Annette Evans

Personal information
- Nationality: British (Scottish)
- Born: 28 May 1944
- Height: 168 cm (5 ft 6 in)

Sport
- Sport: Lawn and indoor bowls
- Club: Willowbank BC, Glasgow (outdoor) West of Scotland (indoor)

Medal record
Representing Scotland
World Outdoor Championships
| Gold medal – first place | 1985 Melbourne | fours |
British Isles Championships
| Gold medal – first place | 1988 | singles |
Scottish National Championships
| Gold medal – first place | 1987 | singles |

= Annette Evans =

Scottish lawn bowls player (born 1944)

Annette C. G. Evans (born 28 May 1944) is a former international lawn bowler who wona world championshiop gold and competed at two Commonwealth Games.

== Biography ==
Evans won the Women's Scottish National Bowls Championships title in 1987 and subsequently won the singles at the British Isles Bowls Championships in 1988. Her biggest accomplishment was winning gold in the fours during the 1985 World Outdoor Bowls Championship with Sarah Gourlay, Elizabeth Christie and Frances Whyte.

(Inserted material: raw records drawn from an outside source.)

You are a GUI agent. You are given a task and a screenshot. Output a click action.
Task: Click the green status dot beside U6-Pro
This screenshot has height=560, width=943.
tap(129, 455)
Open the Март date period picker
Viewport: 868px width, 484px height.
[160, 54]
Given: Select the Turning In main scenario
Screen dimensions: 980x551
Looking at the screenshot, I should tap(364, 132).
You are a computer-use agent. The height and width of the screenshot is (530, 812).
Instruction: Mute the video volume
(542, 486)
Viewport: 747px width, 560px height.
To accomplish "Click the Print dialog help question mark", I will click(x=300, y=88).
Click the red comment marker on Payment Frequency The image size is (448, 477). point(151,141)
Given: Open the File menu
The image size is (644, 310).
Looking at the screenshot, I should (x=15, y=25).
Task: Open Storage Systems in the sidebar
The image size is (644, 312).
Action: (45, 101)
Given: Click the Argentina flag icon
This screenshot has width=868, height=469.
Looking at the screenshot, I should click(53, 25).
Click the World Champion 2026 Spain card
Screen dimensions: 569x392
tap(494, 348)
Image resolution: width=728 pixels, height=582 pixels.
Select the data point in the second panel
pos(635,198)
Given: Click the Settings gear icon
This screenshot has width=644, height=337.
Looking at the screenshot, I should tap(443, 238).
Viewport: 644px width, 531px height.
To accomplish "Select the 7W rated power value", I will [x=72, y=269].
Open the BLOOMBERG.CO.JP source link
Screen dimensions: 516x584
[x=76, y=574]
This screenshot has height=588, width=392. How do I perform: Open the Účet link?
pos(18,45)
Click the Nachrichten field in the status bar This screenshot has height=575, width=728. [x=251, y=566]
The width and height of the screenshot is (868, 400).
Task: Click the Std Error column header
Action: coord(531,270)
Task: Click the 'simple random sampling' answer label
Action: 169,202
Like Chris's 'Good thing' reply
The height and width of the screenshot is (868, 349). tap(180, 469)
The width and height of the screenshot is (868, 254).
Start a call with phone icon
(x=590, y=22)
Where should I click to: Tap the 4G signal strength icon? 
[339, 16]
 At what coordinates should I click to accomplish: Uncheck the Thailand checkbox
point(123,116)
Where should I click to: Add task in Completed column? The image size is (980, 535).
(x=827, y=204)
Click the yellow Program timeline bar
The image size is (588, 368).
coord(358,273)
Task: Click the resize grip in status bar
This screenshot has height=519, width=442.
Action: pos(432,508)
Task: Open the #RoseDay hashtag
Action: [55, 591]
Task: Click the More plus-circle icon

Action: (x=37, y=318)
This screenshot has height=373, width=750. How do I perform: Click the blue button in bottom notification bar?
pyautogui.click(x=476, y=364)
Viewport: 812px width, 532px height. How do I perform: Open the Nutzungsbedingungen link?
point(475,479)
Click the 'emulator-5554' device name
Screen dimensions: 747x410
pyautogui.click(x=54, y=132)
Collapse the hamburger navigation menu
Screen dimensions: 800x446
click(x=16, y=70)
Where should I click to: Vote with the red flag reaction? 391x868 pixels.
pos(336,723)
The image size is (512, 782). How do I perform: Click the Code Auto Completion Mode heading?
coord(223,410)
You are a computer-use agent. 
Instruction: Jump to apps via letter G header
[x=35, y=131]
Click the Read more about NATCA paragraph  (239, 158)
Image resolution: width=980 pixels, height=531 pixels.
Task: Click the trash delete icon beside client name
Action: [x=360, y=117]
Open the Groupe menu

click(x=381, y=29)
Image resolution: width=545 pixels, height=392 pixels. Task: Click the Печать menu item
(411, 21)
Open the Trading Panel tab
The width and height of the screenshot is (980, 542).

She also competed at the 1986 Commonwealth Games alongside Gourlay, Whyte and Jen Menzies.

Evans represented the Scottish team at the 1990 Commonwealth Games in Auckland, New Zealand, where she competed in the fours event, with Janice Maxwell, Joyce Lindores and Ann Watson.

Evans retired from international competition later that year in 1990.